### Dataset records
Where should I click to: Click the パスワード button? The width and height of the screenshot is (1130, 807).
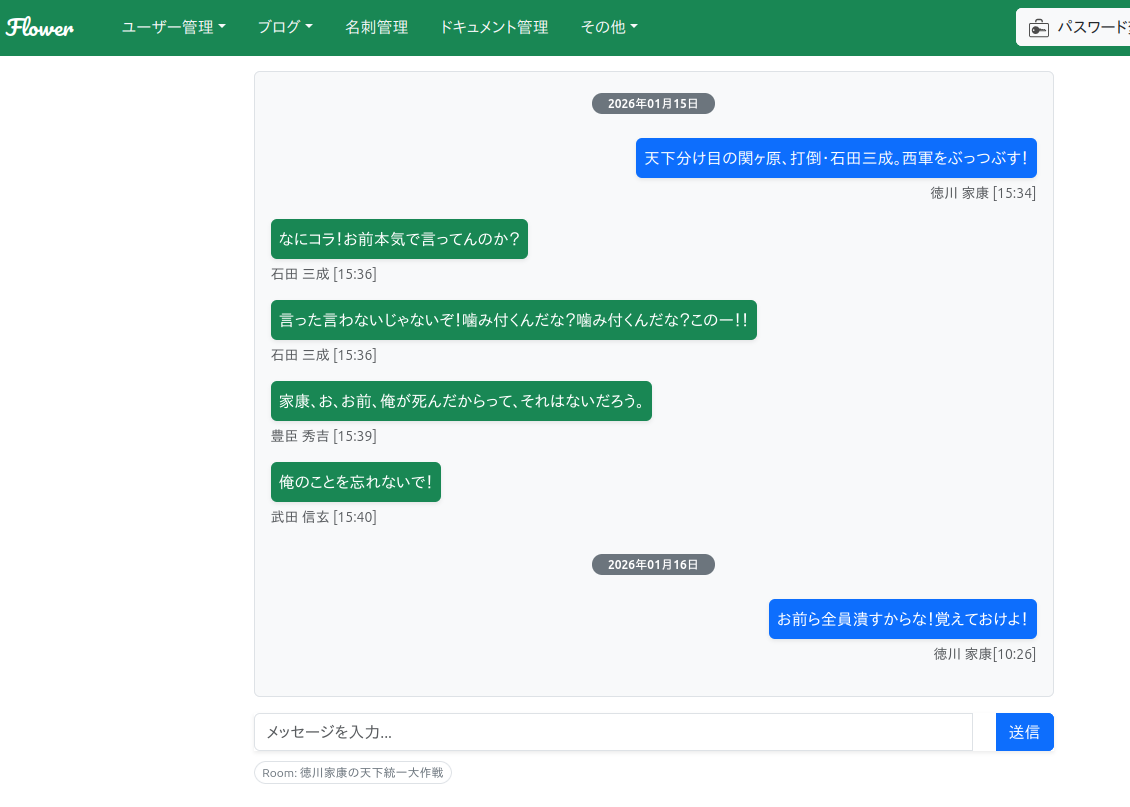click(1090, 27)
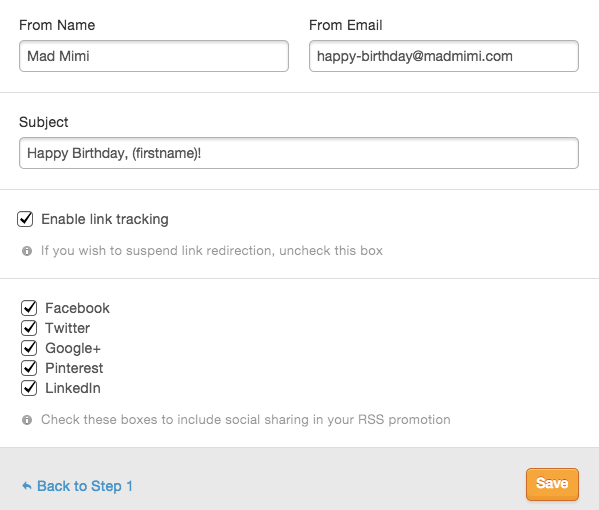Toggle the LinkedIn checkbox
The height and width of the screenshot is (510, 599).
29,388
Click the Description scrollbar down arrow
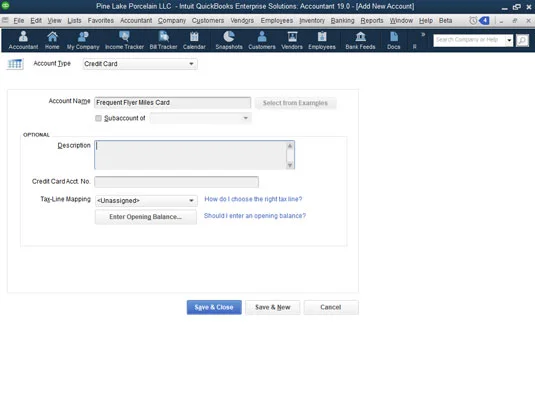 coord(290,165)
######
Try it :: Please set down the records above verbatim, with each picture left out.

Result of the task ::
Where should I click to: Click the パスワード button? The width and height of the screenshot is (1130, 807).
click(1090, 27)
Toggle the LinkedIn checkbox
The height and width of the screenshot is (510, 599).
29,388
Click the Description scrollbar down arrow
 coord(290,165)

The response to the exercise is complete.